[[ Excerpted data, beginning ]]

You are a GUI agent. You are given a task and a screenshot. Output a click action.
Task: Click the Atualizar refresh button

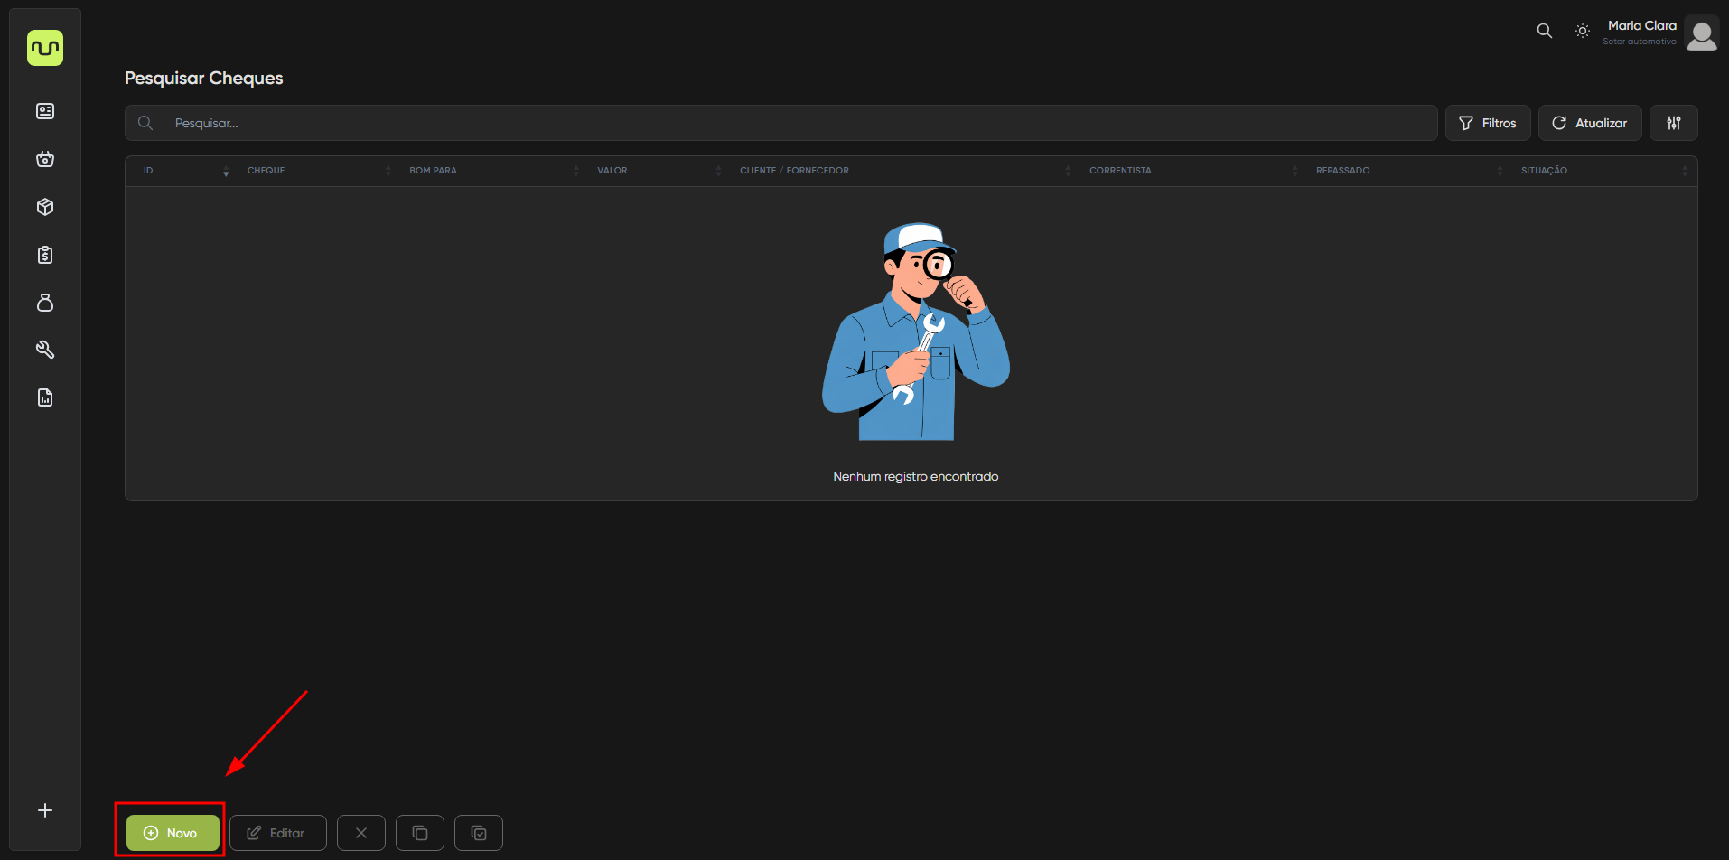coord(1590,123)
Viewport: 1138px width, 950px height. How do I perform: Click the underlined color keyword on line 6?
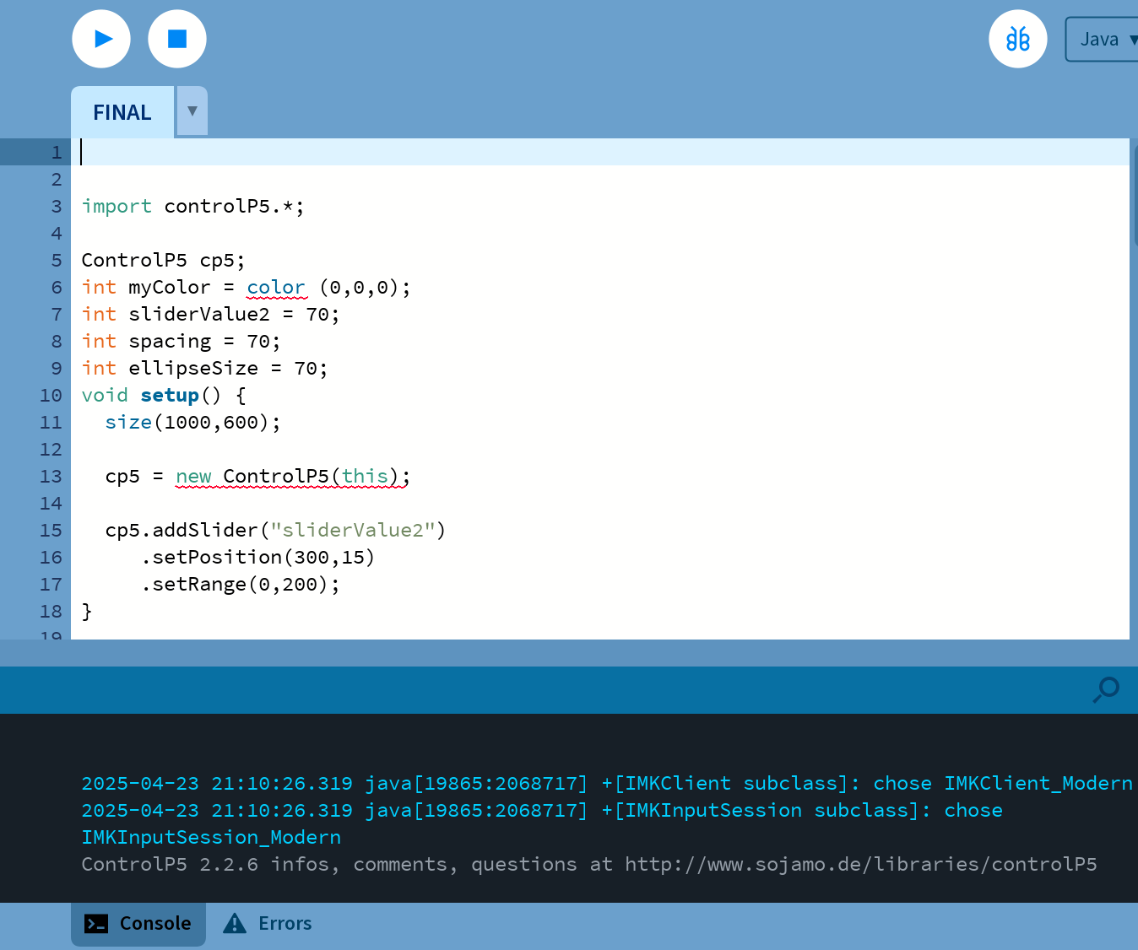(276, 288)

[[ Excerpted data, end ]]

▸ **Directions for this task**
Set down each record above exactly as it stands and leave out all pictures.

▸ **Your solution**
You are a GUI agent. You are given a task and a screenshot. Output a click action.
Task: Click the Atualizar refresh button

coord(1590,123)
Viewport: 1138px width, 950px height. How do I perform: Click the underlined color keyword on line 6?
(276, 288)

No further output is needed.